Through this, I’ve earned creds with high school students and am an honorary member of the masculine club. But I’m also now in the ranks of having killed something living which makes me very sad. However, I have no regrets. That copperhead was a clear and present danger to our family.

Although I don’t take pride in what I had to do, nor did I enjoy it, this experience changed me.

Christopher Robin told Winnie the Pooh, “You’re braver than you believe, stronger than you seem, and smarter than you think” (Winnie the Pooh, A.A. Miline). I guess I’m part of that club now, too, and for that I’m grateful; though I’m most sure he did not have bludgeoning in mind when he said it.

I have always wondered what would happen if my family or I were in serious danger — would I fight, take flight, hide, or become a victim? There’s a reason for the slang Mama Bear and I found out why that morning in an experience I never predicted. Twenty years in our home and we have never had a copperhead on our property, that we know of at least. I’ve always said, as any mother would, I would do anything to protect my kids. But in suburban life, thankfully that theory has never been tested.

I love watching survivor reality shows like Alone and Naked and Afraid. I’ve seen folks do hard things on these shows and I always learn something new. And I’ve stayed slightly jealous that those who complete the challenges come forth a renewed person in body, mind and spirit whether deserted in the desert, forgotten in the forest, stranded at sea, beached on the beach, or marooned in the mountains.

I’m most certain the shows’ producers never thought a city’s neighborhood driveway would be an excellent place for someone to test their skills and find their inner strength, courage, and call. But for me, this was my survival test and am I grateful to have been the one to survive. I feel empowered, stronger, and hopeful my survival rating has increased even a little bit.
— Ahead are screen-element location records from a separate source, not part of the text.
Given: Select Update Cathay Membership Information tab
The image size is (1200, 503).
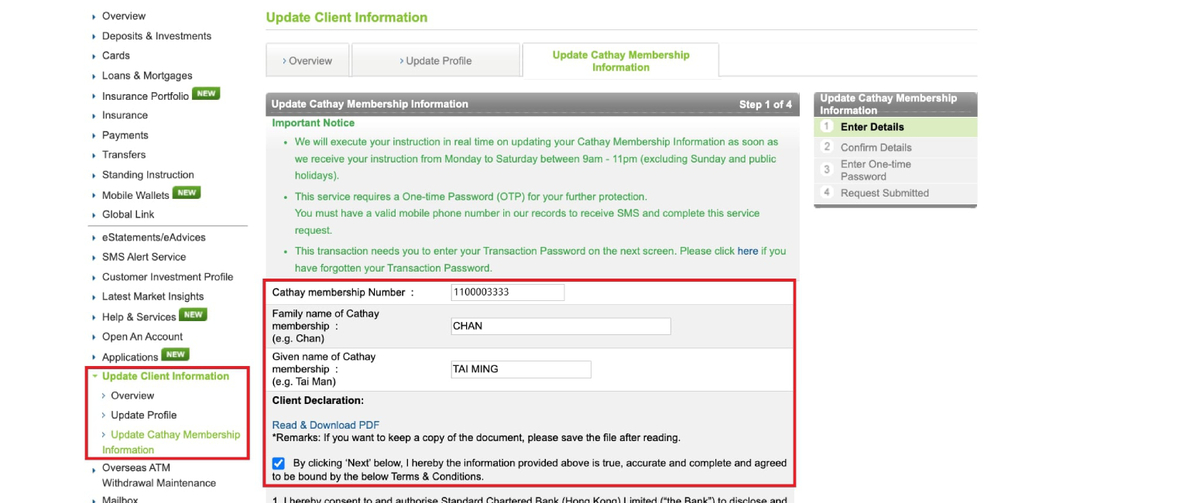Looking at the screenshot, I should point(620,61).
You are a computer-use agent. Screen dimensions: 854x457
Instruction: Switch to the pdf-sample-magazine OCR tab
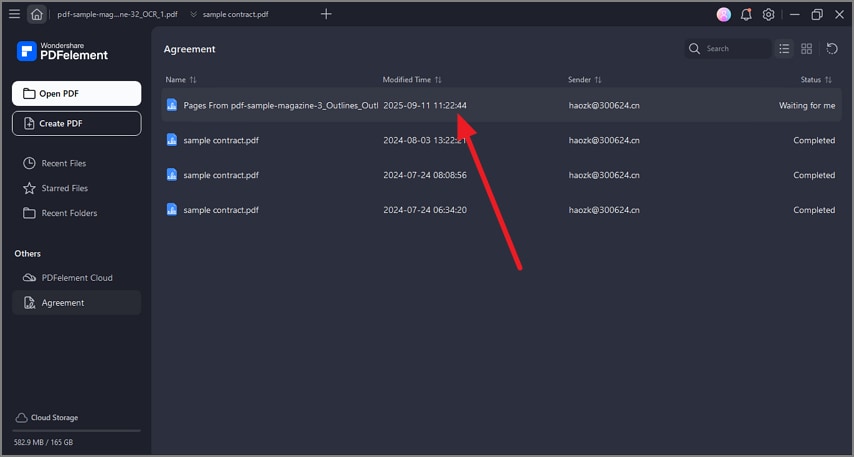point(117,15)

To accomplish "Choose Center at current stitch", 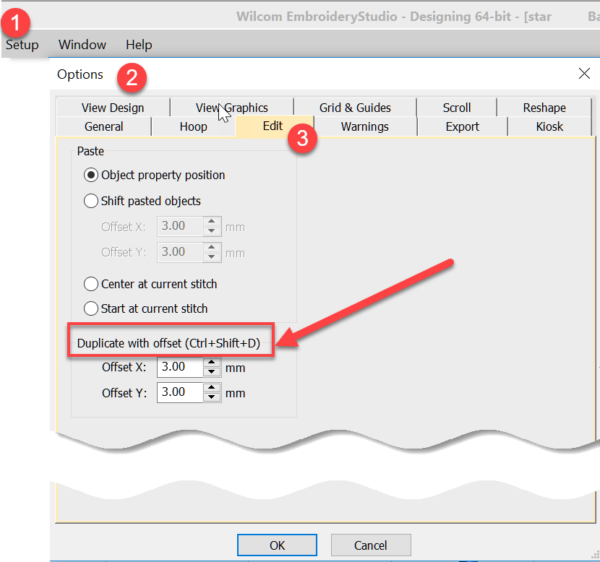I will pos(92,284).
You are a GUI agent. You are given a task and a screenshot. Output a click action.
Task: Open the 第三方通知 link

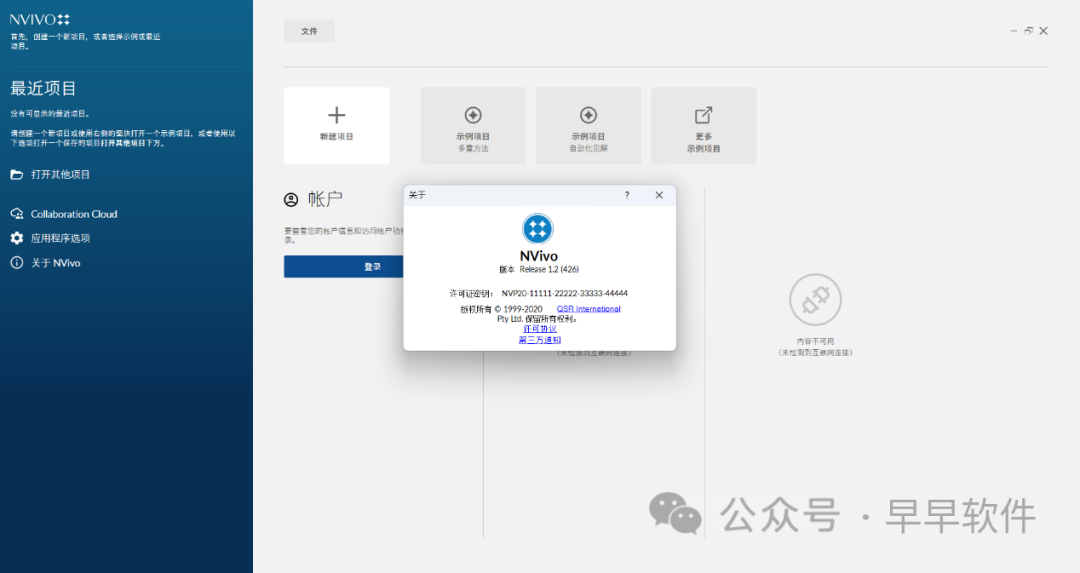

In this episode of “Copperhead vs. Mama Bear,” the stalwart survival of the snake turned out to be no match for the resilient resolve of Mama Bear. There are no plans for a second season. This Xena is perfectly happy returning to a civilian life advocating for all creatures great and small, using her shovel only for gardening. But Lord help the threat that chooses to pick a fight with this warrior princess who fights her battles in flip flops.